青森山田の攻撃で、ルーズボールの争いにペナルティーエリア内でなったシーンです。

青森山田10 松木玖生選手が山梨学院18山口丈善選手と接触し、ペナルティーエリア内で転倒します。このシーン両選手ボールにチャレンジし、接触は軽微であったためノーファウルは妥当だったと考えます。

100:49 A2岩崎創一さんのサポートの勇気

山梨学院の攻撃で、右サイドからのクロスをクリアした青森山田4秋元琉星選手に若干遅れたタイミングで山梨学院18山口丈善選手がぶつかってしまいました。ジャンピングアットの反則を取るのが適切なシーンですが、このシーンではペナルティーエリア内中央の反則ではありましたが、副審2の岩崎創一さんがフラッグアップして、ファウルサポートをしていました。

副審のファウルサポートの目的は、「審判団全体で正しい判定に導くこと」です。しかしながら、どうしても距離が遠いとサポートはしずらいですし、審判の中には遠いところはサポートはいらないという打ち合わせをするひともいます。

しかし、正しい判定を導くためにであれば、距離は関係ないと思います。ですので、本来の目的と手段を勘違いすることなく、「正しい判定をするために」遠い距離でもサポートした岩崎創一さんのサポートは素晴らしいものだったと考えています。

106:20 青森山田7安斎颯馬選手の足がつったシーン

延長前半には、 山梨学院10野田武瑠選手の足がつるなど、激闘の結果非常に大きな負荷が選手にかかっていました。

このシーンでは、青森山田7安斎颯馬選手がジャンプしたことで足をつってしまいます。対戦相手で、元チームメイトだという山梨学院GK17熊倉匠選手が足を伸ばしてあげているというシーンもサッカーの美しさを感じ、素晴らしいと思います。加えて、主審の中村太さんも足をマッサージしてあげています。

審判員は、両チームに公平であるべきという考えもありますし、選手にあまり触れないべきだという風に言われることもあります。実際おそらく中村さんもJリーグの試合では不用意に選手に触らないと思います。

一方、このような両チーム垣根を超えて、相手選手を助けようとしているときには審判員も助けることは許されるべきだと思いますし、美しい姿だったと思います。サッカーの美しさが凝縮されたシーンだったと思います。

【確認】「PK戦」の審判員のポジショニング

私の質問箱に上記のような質問がありましたので、明確化する意味でも取り上げたいかと思います。

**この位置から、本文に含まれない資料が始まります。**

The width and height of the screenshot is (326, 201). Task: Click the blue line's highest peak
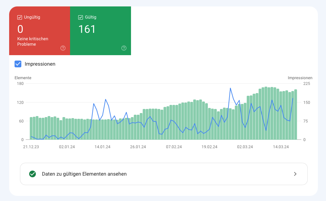point(231,88)
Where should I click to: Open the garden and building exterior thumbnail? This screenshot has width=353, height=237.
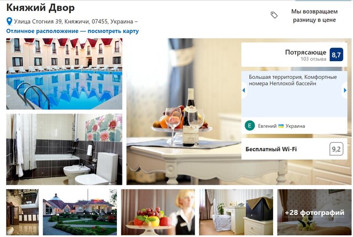click(x=80, y=212)
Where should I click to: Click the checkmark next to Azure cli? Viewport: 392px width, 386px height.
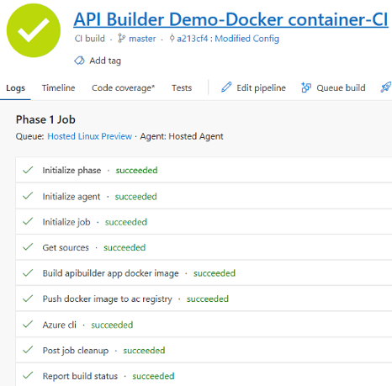tap(28, 325)
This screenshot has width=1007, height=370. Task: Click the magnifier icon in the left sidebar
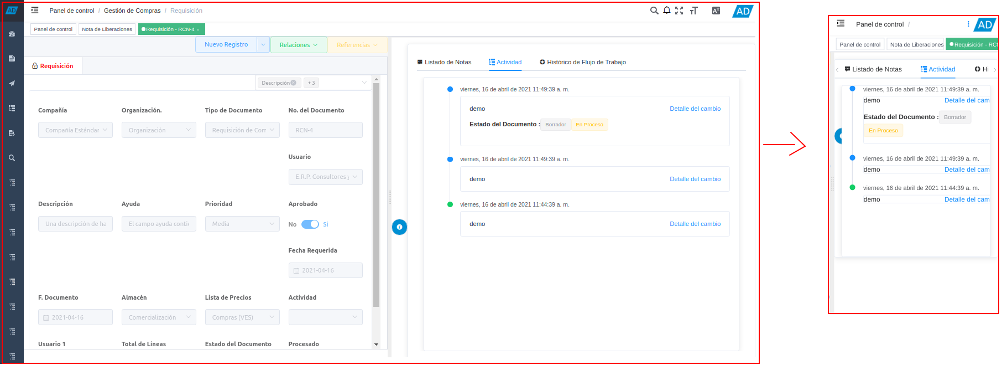point(12,158)
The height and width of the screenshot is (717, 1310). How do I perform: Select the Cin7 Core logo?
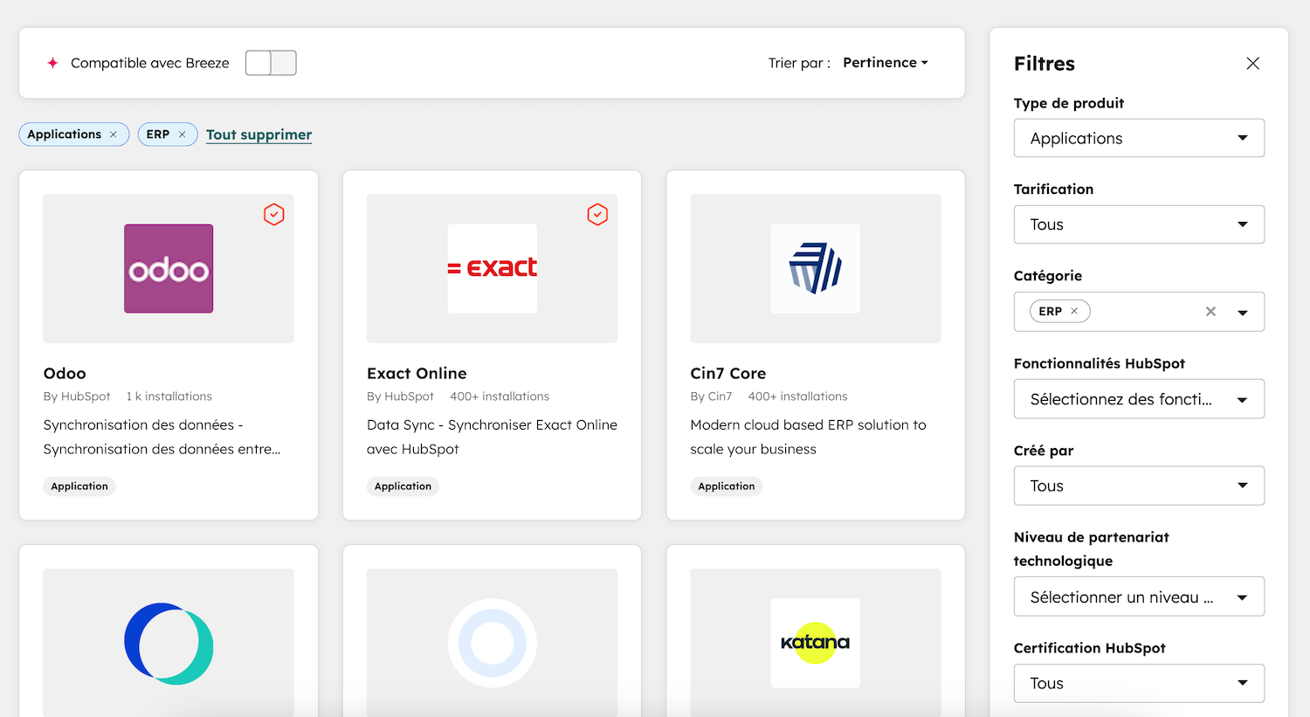[x=815, y=268]
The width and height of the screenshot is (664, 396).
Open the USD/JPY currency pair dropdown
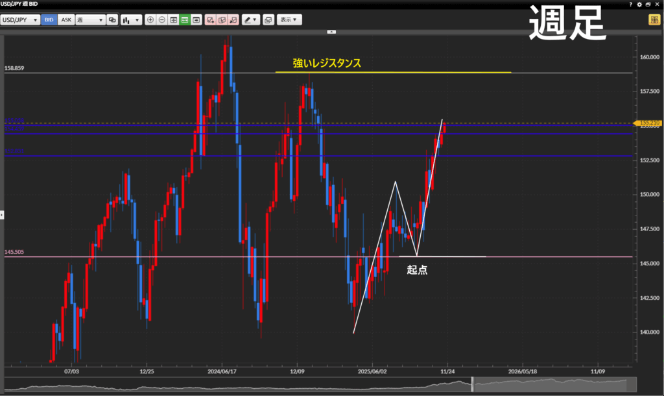click(x=21, y=20)
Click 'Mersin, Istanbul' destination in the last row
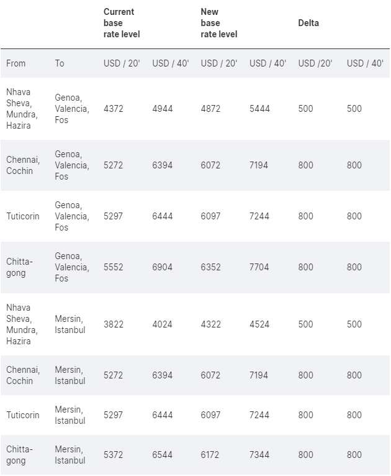 70,455
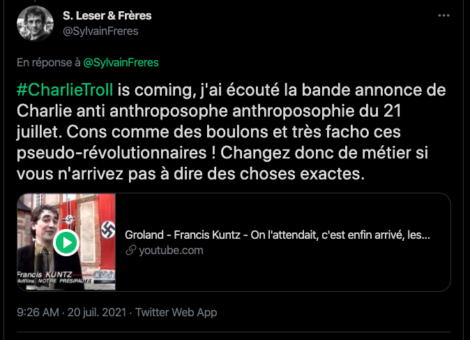Viewport: 470px width, 340px height.
Task: Click the word 'pseudo-révolutionnaires' in the tweet
Action: click(91, 153)
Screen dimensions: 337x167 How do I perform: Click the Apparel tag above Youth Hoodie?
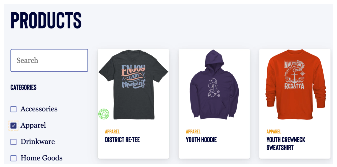click(193, 131)

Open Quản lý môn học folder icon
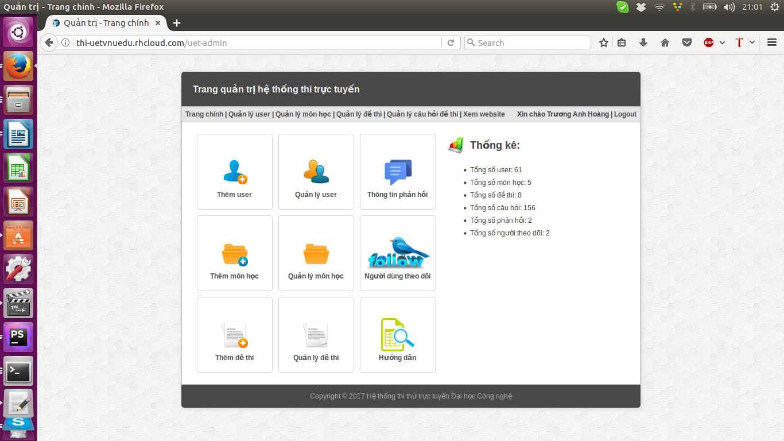[316, 253]
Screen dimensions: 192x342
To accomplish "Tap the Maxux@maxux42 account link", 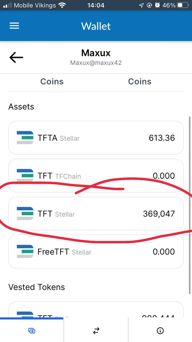I will click(x=96, y=63).
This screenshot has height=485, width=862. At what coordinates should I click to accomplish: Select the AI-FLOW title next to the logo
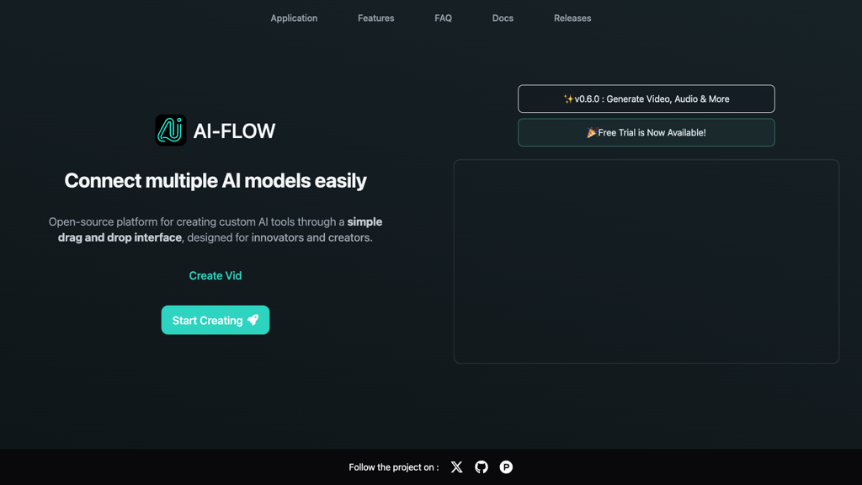click(x=234, y=131)
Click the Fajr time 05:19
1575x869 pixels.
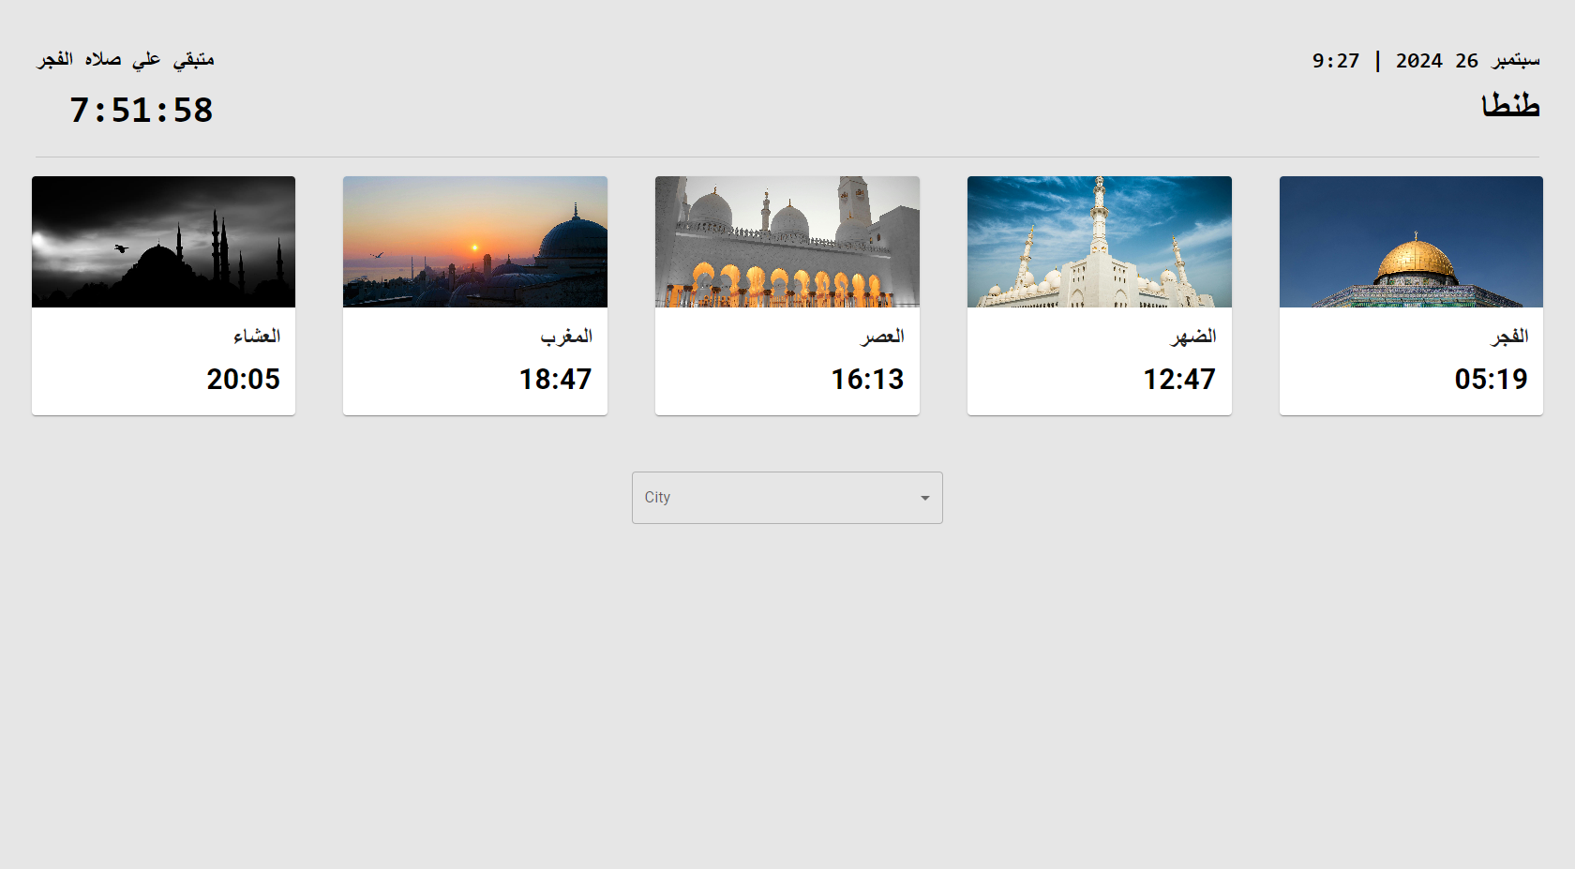pyautogui.click(x=1491, y=379)
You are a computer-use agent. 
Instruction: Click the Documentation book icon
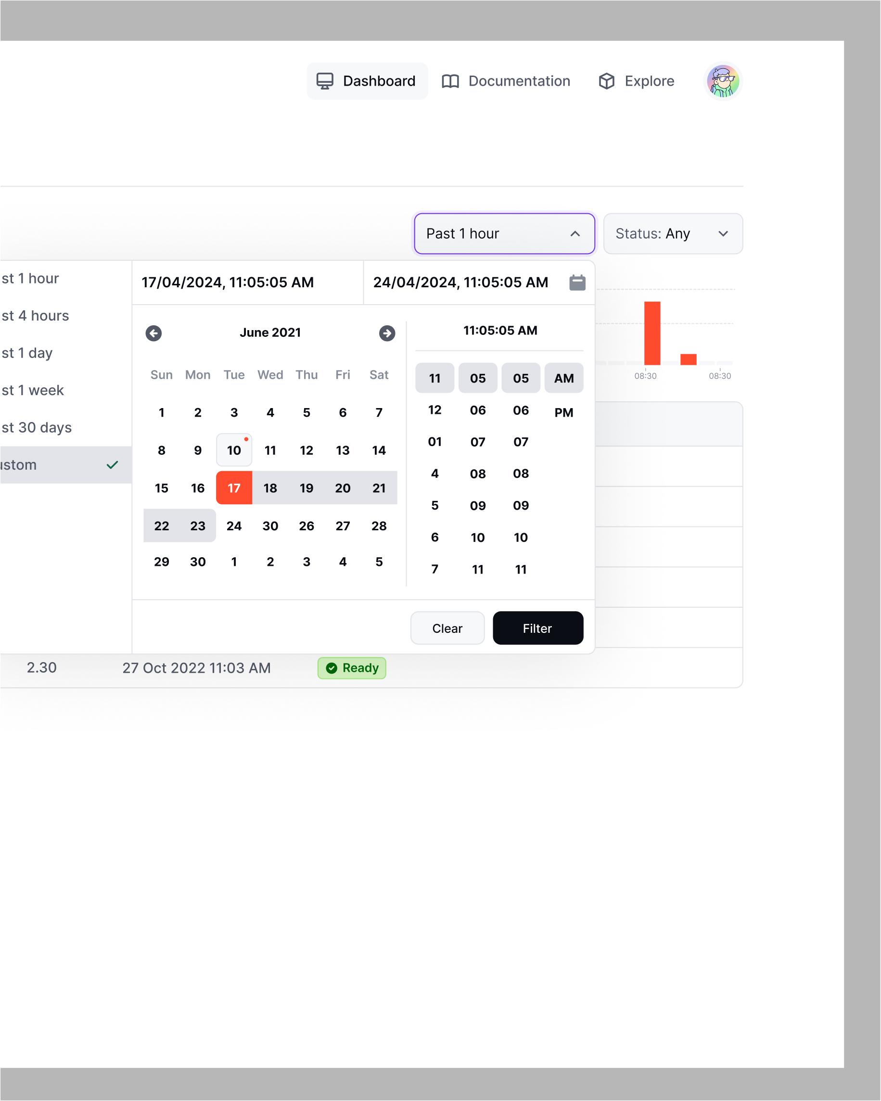click(450, 81)
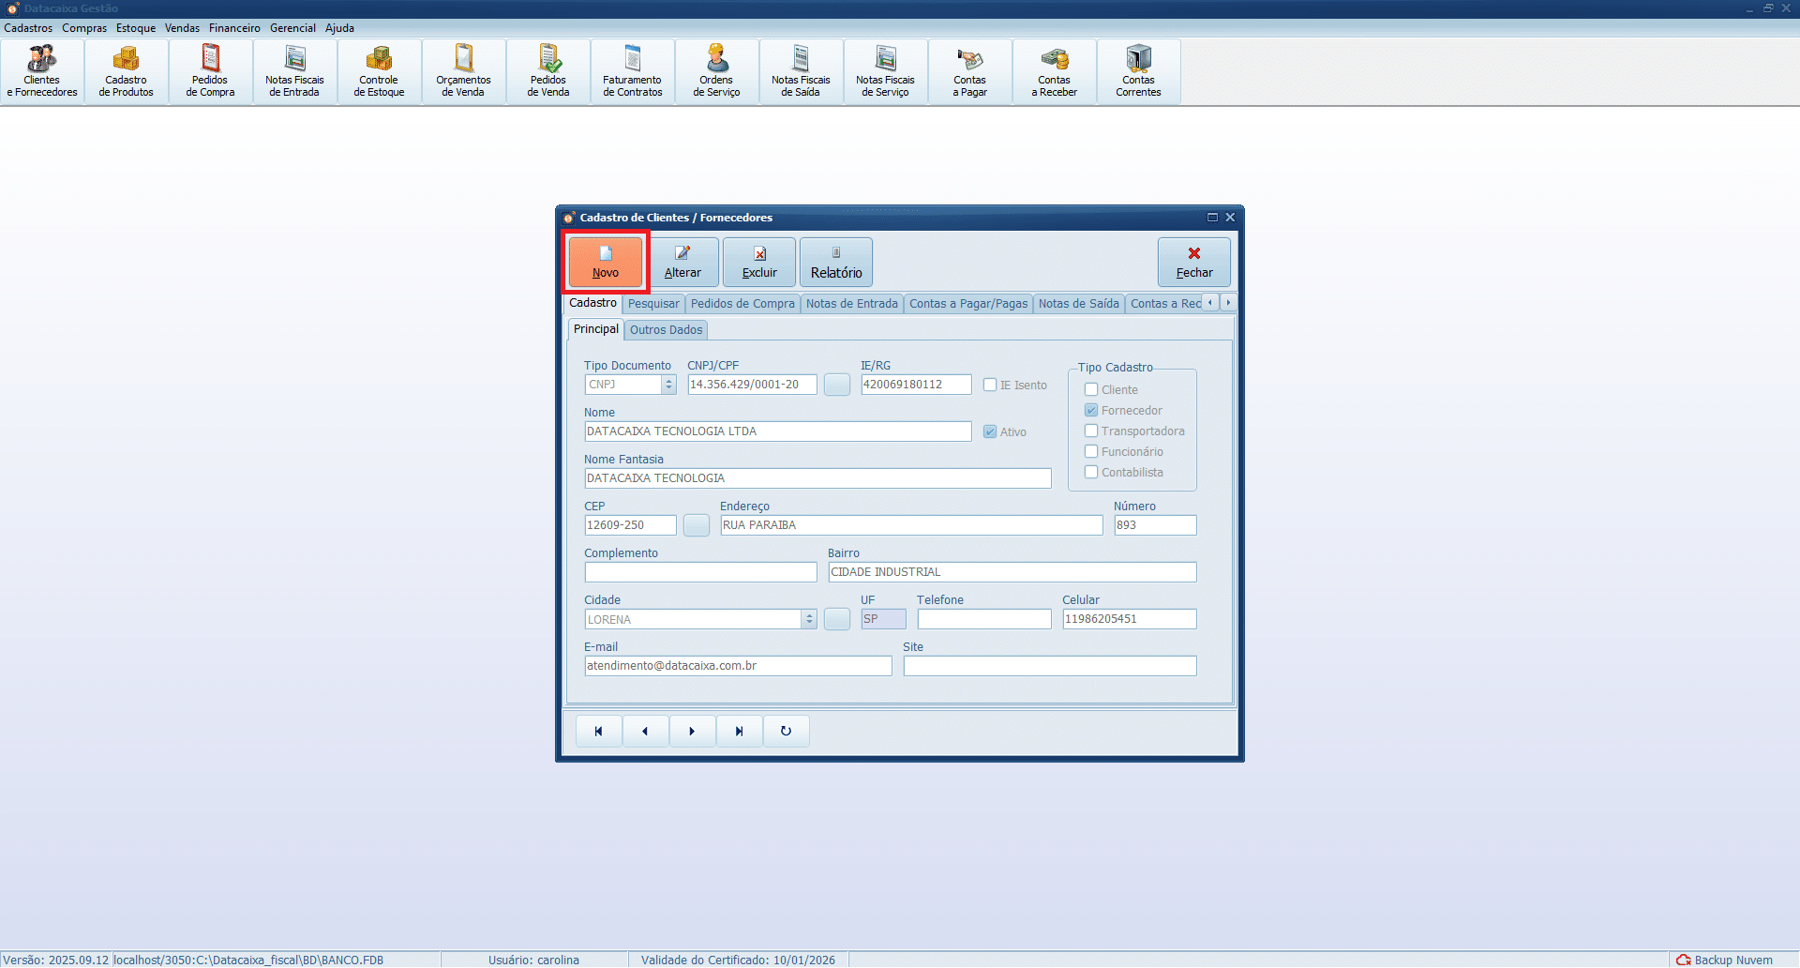Open Controle de Estoque module
Image resolution: width=1800 pixels, height=968 pixels.
tap(379, 71)
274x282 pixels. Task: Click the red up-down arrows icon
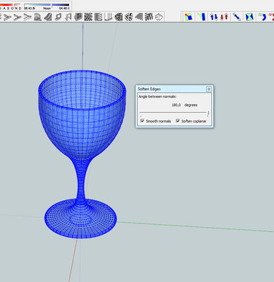225,17
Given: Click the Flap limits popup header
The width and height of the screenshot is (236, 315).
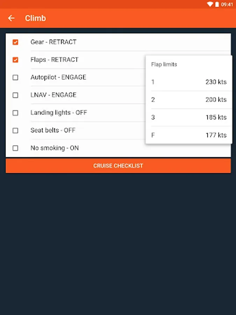Looking at the screenshot, I should [x=164, y=64].
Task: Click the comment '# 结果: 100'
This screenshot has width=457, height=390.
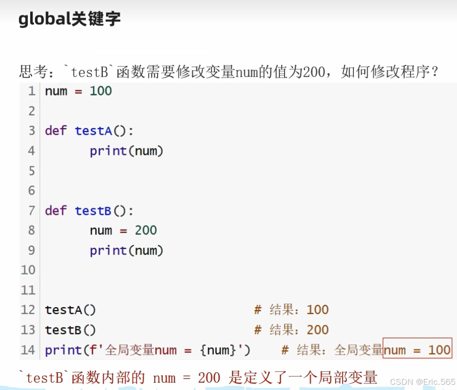Action: 291,309
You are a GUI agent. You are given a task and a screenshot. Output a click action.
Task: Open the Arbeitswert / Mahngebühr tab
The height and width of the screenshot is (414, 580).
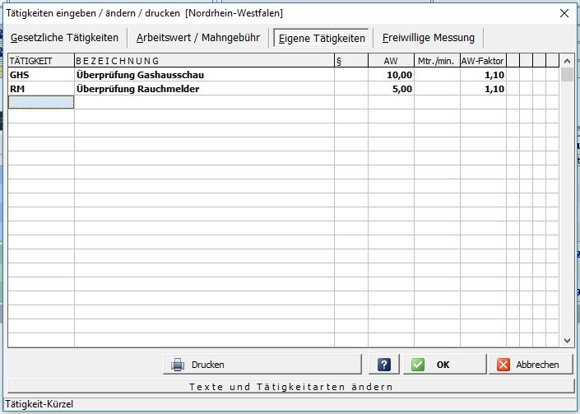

通称「PK戦」と呼ばれるペナルティーマークからのキックと試合中のペナルティーキックでは監視すべき項目が違うこと・プレーの結果が異なることから主審・副審のポジションは異なっています。その部分を確認したいと思います。

競技規則をお持ちの方はお手元の競技規則、194ページ・195ページならびに、第14条(P.123-126)を合わせてご確認ください。

まずは、試合中のペナルティーキックからです。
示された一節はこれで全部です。